TASK DESCRIPTION: Nothing may be dropped or altered: reproduce all the data.

[Dataset entries]
────────────────────
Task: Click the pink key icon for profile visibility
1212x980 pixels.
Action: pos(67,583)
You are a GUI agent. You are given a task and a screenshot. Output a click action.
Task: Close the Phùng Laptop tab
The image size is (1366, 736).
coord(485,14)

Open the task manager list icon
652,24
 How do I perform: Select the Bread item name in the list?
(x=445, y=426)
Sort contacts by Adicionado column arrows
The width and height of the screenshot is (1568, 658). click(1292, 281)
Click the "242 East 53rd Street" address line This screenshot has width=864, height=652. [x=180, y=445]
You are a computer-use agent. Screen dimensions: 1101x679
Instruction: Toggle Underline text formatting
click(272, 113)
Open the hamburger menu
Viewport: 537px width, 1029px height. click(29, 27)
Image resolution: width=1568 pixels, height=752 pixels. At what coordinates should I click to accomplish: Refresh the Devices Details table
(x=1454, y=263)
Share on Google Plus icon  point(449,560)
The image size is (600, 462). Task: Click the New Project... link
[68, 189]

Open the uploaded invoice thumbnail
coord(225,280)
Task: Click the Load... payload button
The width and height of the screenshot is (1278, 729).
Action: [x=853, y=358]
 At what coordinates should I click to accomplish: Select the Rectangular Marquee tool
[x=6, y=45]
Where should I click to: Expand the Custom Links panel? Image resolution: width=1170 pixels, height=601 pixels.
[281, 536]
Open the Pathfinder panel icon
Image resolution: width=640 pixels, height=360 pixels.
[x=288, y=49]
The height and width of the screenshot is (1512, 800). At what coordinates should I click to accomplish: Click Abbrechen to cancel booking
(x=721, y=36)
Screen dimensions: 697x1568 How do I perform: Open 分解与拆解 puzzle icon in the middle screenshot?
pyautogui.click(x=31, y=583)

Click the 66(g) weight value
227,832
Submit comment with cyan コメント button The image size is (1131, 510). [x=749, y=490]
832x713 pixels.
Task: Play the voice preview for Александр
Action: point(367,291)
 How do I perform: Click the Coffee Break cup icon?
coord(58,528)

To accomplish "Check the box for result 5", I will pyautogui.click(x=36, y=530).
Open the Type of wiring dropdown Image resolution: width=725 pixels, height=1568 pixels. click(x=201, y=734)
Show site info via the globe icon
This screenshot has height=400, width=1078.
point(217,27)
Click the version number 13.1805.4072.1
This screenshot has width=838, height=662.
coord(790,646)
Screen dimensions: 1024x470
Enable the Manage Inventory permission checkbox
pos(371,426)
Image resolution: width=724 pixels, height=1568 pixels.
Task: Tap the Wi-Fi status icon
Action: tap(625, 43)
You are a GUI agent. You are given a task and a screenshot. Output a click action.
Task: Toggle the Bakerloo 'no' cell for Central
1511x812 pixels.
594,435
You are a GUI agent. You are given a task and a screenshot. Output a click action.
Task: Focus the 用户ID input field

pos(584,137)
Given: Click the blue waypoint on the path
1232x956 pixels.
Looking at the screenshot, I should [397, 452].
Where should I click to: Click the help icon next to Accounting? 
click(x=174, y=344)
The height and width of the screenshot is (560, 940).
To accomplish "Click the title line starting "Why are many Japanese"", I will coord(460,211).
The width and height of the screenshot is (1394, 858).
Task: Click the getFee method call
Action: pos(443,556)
────────────────────
TASK RESULT:
Task: Click the pink key icon for profile visibility
1212x980 pixels.
Action: pos(67,583)
You are a GUI agent. You are given a task and a screenshot. Output a click action.
Task: Close the Phùng Laptop tab
The image size is (1366, 736).
coord(485,14)

Open the task manager list icon
652,24
 How do I perform: Select the Bread item name in the list?
(x=445, y=426)
Sort contacts by Adicionado column arrows
The width and height of the screenshot is (1568, 658). click(1292, 281)
Click the "242 East 53rd Street" address line This screenshot has width=864, height=652. [x=180, y=445]
You are a computer-use agent. Screen dimensions: 1101x679
Instruction: Toggle Underline text formatting
click(272, 113)
Open the hamburger menu
Viewport: 537px width, 1029px height. click(29, 27)
Image resolution: width=1568 pixels, height=752 pixels. At what coordinates should I click to accomplish: Refresh the Devices Details table
(x=1454, y=263)
Share on Google Plus icon  point(449,560)
The image size is (600, 462). Task: Click the New Project... link
[68, 189]

Open the uploaded invoice thumbnail
coord(225,280)
Task: Click the Load... payload button
The width and height of the screenshot is (1278, 729).
Action: [x=853, y=358]
 At what coordinates should I click to accomplish: Select the Rectangular Marquee tool
[x=6, y=45]
Where should I click to: Expand the Custom Links panel? Image resolution: width=1170 pixels, height=601 pixels.
[281, 536]
Open the Pathfinder panel icon
Image resolution: width=640 pixels, height=360 pixels.
[x=288, y=49]
The height and width of the screenshot is (1512, 800). At what coordinates should I click to accomplish: Click Abbrechen to cancel booking
(x=721, y=36)
Screen dimensions: 697x1568 How do I perform: Open 分解与拆解 puzzle icon in the middle screenshot?
pyautogui.click(x=31, y=583)

Click the 66(g) weight value
227,832
Submit comment with cyan コメント button The image size is (1131, 510). [x=749, y=490]
832x713 pixels.
Task: Play the voice preview for Александр
Action: point(367,291)
 How do I perform: Click the Coffee Break cup icon?
coord(58,528)

To accomplish "Check the box for result 5", I will pyautogui.click(x=36, y=530).
Open the Type of wiring dropdown Image resolution: width=725 pixels, height=1568 pixels. click(x=201, y=734)
Show site info via the globe icon
This screenshot has height=400, width=1078.
point(217,27)
Click the version number 13.1805.4072.1
This screenshot has width=838, height=662.
coord(790,646)
Screen dimensions: 1024x470
Enable the Manage Inventory permission checkbox
pos(371,426)
Image resolution: width=724 pixels, height=1568 pixels.
Task: Tap the Wi-Fi status icon
Action: tap(625, 43)
You are a GUI agent. You are given a task and a screenshot. Output a click action.
Task: Toggle the Bakerloo 'no' cell for Central
1511x812 pixels.
594,435
You are a GUI agent. You are given a task and a screenshot. Output a click action.
Task: Focus the 用户ID input field

pos(584,137)
Given: Click the blue waypoint on the path
1232x956 pixels.
Looking at the screenshot, I should [397, 452].
Where should I click to: Click the help icon next to Accounting? 
click(x=174, y=344)
The height and width of the screenshot is (560, 940).
To accomplish "Click the title line starting "Why are many Japanese"", I will coord(460,211).
The width and height of the screenshot is (1394, 858).
Task: Click the getFee method call
Action: pos(443,556)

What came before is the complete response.